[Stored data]
=== Begin Enclosure ===

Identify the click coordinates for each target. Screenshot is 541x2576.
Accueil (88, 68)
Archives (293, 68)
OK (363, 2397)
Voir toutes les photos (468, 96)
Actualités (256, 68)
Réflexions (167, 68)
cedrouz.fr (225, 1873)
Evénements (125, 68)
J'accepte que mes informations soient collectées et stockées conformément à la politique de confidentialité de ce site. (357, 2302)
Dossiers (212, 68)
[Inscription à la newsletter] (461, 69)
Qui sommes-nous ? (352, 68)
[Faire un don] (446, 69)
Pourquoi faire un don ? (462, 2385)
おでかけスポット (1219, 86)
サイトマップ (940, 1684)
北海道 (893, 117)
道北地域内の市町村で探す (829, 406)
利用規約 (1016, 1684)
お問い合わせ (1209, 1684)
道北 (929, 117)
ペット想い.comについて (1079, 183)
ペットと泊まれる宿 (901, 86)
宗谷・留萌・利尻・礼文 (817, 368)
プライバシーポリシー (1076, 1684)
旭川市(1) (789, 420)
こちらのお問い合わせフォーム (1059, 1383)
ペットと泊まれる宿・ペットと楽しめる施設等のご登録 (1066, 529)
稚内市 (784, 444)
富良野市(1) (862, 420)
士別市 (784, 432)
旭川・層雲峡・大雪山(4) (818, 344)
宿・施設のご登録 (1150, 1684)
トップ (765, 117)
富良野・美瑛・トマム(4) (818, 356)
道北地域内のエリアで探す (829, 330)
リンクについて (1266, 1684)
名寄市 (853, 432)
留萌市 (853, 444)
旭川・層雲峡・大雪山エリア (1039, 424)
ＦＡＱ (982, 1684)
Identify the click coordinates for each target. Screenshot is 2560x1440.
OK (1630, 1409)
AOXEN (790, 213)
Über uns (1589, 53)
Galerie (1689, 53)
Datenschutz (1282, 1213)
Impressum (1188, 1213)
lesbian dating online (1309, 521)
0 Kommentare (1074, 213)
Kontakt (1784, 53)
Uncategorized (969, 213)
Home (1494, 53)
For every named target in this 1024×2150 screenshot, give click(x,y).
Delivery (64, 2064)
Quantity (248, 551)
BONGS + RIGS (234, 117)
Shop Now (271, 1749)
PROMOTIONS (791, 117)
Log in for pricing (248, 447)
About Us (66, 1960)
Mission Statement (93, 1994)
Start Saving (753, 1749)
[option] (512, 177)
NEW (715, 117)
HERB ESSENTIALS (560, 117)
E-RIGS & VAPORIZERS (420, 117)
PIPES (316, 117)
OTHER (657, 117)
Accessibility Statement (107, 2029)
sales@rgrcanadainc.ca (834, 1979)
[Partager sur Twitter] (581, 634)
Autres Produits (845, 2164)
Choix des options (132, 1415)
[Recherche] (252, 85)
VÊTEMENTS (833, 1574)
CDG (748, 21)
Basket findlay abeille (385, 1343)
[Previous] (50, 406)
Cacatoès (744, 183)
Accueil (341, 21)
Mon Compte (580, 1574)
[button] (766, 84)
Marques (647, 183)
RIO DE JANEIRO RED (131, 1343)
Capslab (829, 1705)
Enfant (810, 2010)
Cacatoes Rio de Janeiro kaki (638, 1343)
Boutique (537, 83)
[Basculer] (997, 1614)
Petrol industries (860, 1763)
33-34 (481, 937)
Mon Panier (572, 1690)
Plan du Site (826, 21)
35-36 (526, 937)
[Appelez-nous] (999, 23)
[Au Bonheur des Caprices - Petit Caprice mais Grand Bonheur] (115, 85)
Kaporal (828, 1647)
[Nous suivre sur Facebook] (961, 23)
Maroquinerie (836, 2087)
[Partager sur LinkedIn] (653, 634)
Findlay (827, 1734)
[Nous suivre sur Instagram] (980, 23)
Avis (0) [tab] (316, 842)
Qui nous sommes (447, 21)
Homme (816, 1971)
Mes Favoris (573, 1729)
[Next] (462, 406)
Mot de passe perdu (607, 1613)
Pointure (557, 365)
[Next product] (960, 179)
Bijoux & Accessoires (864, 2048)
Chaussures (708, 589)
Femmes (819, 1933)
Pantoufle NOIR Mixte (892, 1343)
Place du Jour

=== End Enclosure ===

§ Aim of the exercise: Every line above with the word "each" belongs in the answer, copied as written.

§ Answer space:
Identify the click coordinates for each target. Screenshot is 541x2576.
Identify the click coordinates for each target. Screenshot is 2560x1440.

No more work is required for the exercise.